I have played a great variety of people — from  pregnant meth addicts to space troopers to Latin Lotharios. I’m really lucky because people hire me to play a variety of characters. I loved Dewey — she was maybe my favorite gig to play. She’s got this weird international accent, she has a manservant  and she’s smarter than everybody – she’s very interesting.  I’m not as cool as Papi. [Laughs.] I guess Leigh is the most like me because when I booked this role, I was going through much of the same stuff that she did. (Which the audience, doesn’t know about yet.) But, I like to think I’m not as interesting  as any of my characters.

Q: What was the hardest part of playing the sensual, confident Papi in the L Word?

It actually wasn’t that hard. I feel like it’s easier to play someone  who’s 100 times different from you than someone who’s close to you. You get to clean the slate, so to speak.  I got to start completely from scratch with Papi.

Q: What’s the scariest thing you ever had to do for a role?

I played this meth addict on The Cleaner, the Benjamin Bratt show – that experience was exhilarating and harrowing at the same time. I spent two works trying to understand the brain of an addict and having to understand that – it was intense. Incidentally, it was also one of the first Indian characters I played on television. It was scary to have to learn how to smoke fake meth. I’d never even inhaled a cigarette before — I had virgin lungs. But I had to learn how to strike up a crack pipe and look like I’d been smoking meth for a year.

Q: Is there a role you wouldn’t play?

A: I wouldn’t play something close to what I’ve played before. I’m not interested in repeating myself. Diverse roles excite me.

Q: if you had to choose — music vs. acting — what would it be?

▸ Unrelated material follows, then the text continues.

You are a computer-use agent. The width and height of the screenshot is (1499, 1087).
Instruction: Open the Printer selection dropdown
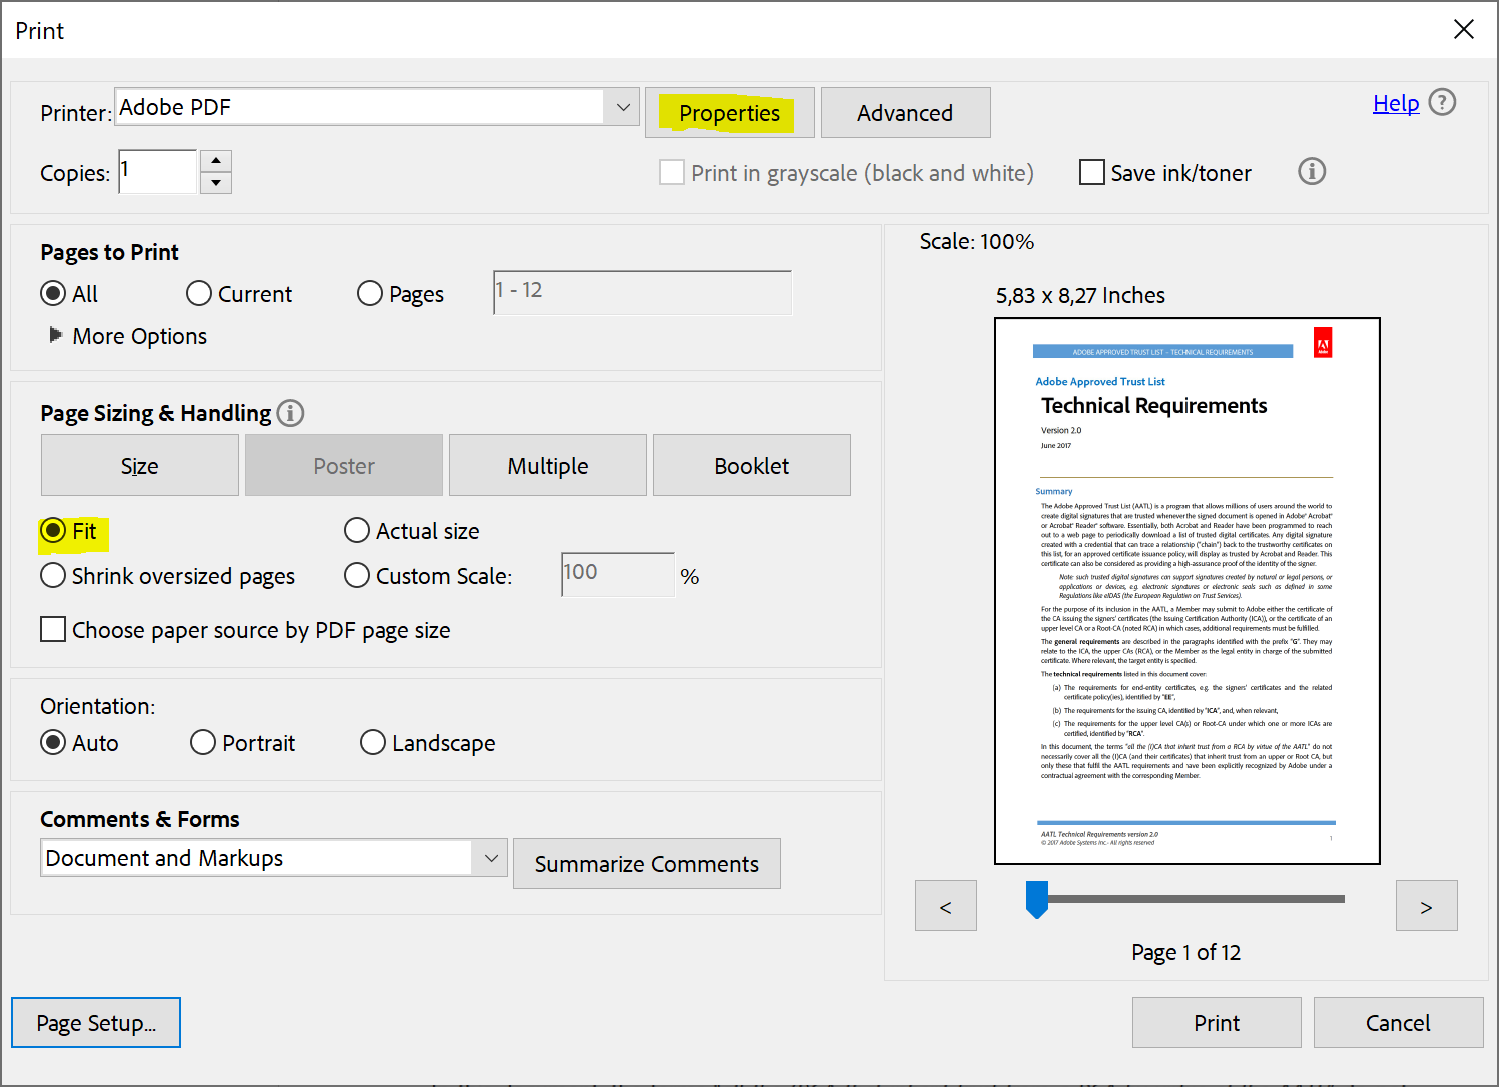point(622,107)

A:  I think it’s clear that I’ve chosen acting. I just recently stepped back into music. I have a grand piano in my loft in L.A. and an 8-foot marimba. I really walked away from the music industry because one, I was burned out and two, I really wanted to focus on acting and do it right. It’s nerve-wracking to come back and show the world my music because they don’t know me as a musician.

Q: Did you say you own an 8-foot marimba?

A: [Laughs.] I’m a classically trained music nerd.

Q: What are some of your upcoming projects – both in music and in television and film?

A: I am working on some secret music stuff, including work on a side project with a few producers, one of which is this amazing dub producer named Downlink. And there are some projects — some independent films — in the works.

Q: So any truth to the news that you maybe be doing a guest appearance on Grey’s Anatomy?

A: No, that is totally a rumor. I’m not doing that. Unless everybody suddenly writes to Grey’s Antomy and requests that I be on that show. Because that does work…

Q: Are you a Bollywood fan?

A: I’m not an avid Bollywood watcher, but my family has quite a few connections to Bollywood. It’s funny because growing up I had no idea that my family was involved with Bollywood — just not in front of the camera. My great-uncle was actually the sound engineer for Sholay. Also, my father’s best friend growing up was R. D. Burman – who was just Uncle Pancham to me. I had no idea about our family background. When I realized I was going to be an actor and my family was involved with Bolywood, it was a bit of an “Oh wow, of course I”m suppose to do this, It’s in my blood” reaction.